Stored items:
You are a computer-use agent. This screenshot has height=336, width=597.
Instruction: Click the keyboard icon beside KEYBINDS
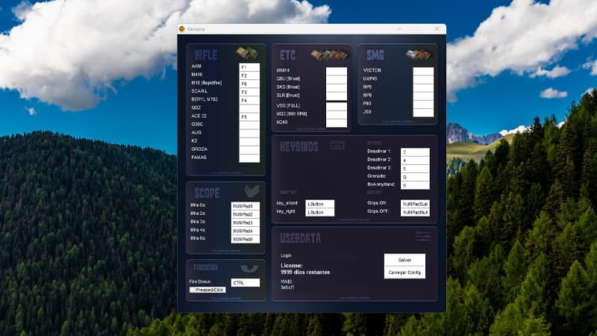(337, 145)
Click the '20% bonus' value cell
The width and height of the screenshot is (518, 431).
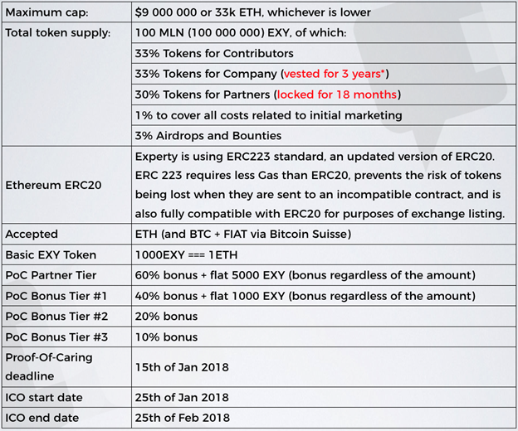point(166,316)
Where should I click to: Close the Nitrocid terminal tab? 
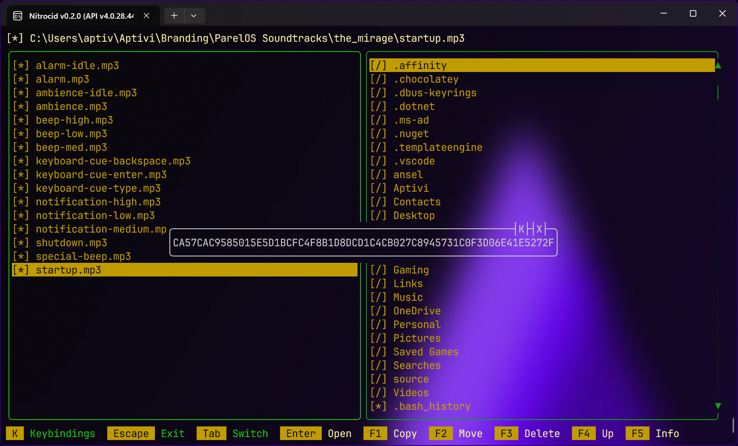(146, 16)
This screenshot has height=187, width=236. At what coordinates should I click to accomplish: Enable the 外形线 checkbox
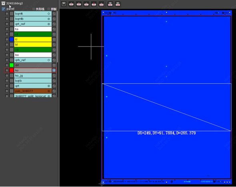tap(34, 9)
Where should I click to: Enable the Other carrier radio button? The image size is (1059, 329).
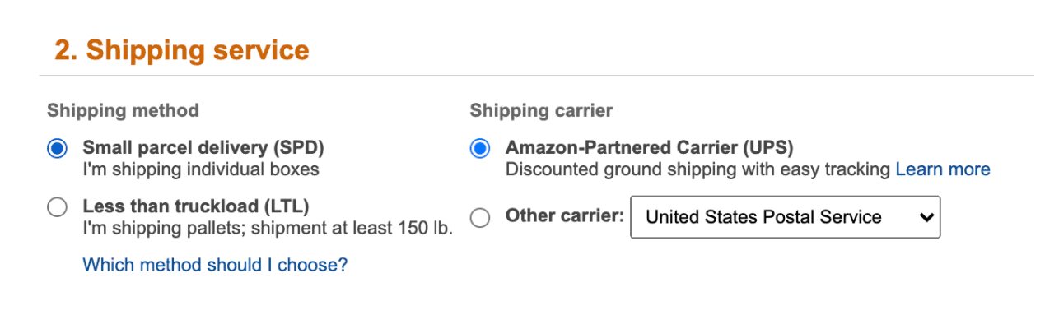479,217
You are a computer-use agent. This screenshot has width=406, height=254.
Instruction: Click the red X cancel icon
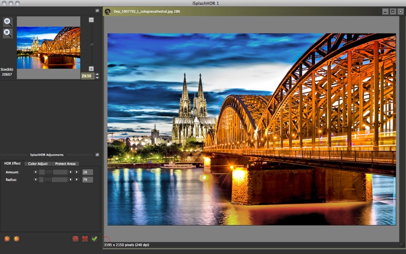pos(85,238)
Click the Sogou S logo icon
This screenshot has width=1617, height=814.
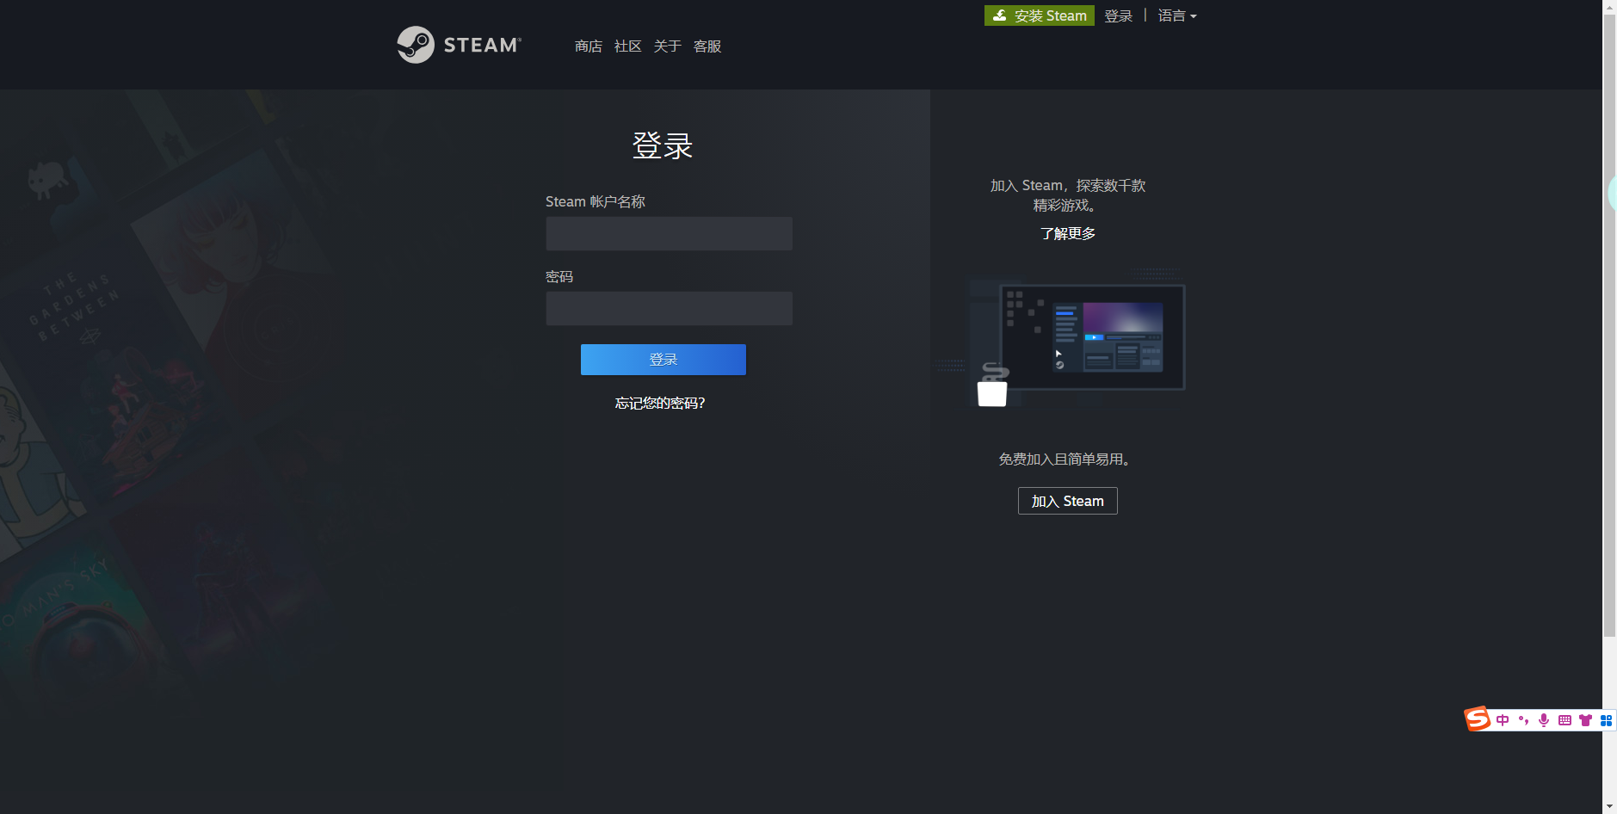1478,719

REQUIRED ACTION: Take every entry above and transcribe it exactly, with no pictures in the copy.

THE ANSWER:
You are a computer-use agent. This screenshot has height=336, width=597.
Instruction: Click the keyboard icon beside KEYBINDS
(337, 145)
Click the '20% bonus' value cell
The width and height of the screenshot is (518, 431).
point(166,316)
Where should I click to: Close the Nitrocid terminal tab? 
(146, 16)
This screenshot has height=187, width=236. At what coordinates should I click to accomplish: Enable the 外形线 checkbox
tap(34, 9)
Where should I click to: Enable the Other carrier radio button? The image size is (1059, 329).
479,217
You are a computer-use agent. This screenshot has width=406, height=254.
Instruction: Click the red X cancel icon
pos(85,238)
Click the Sogou S logo icon
This screenshot has width=1617, height=814.
1478,719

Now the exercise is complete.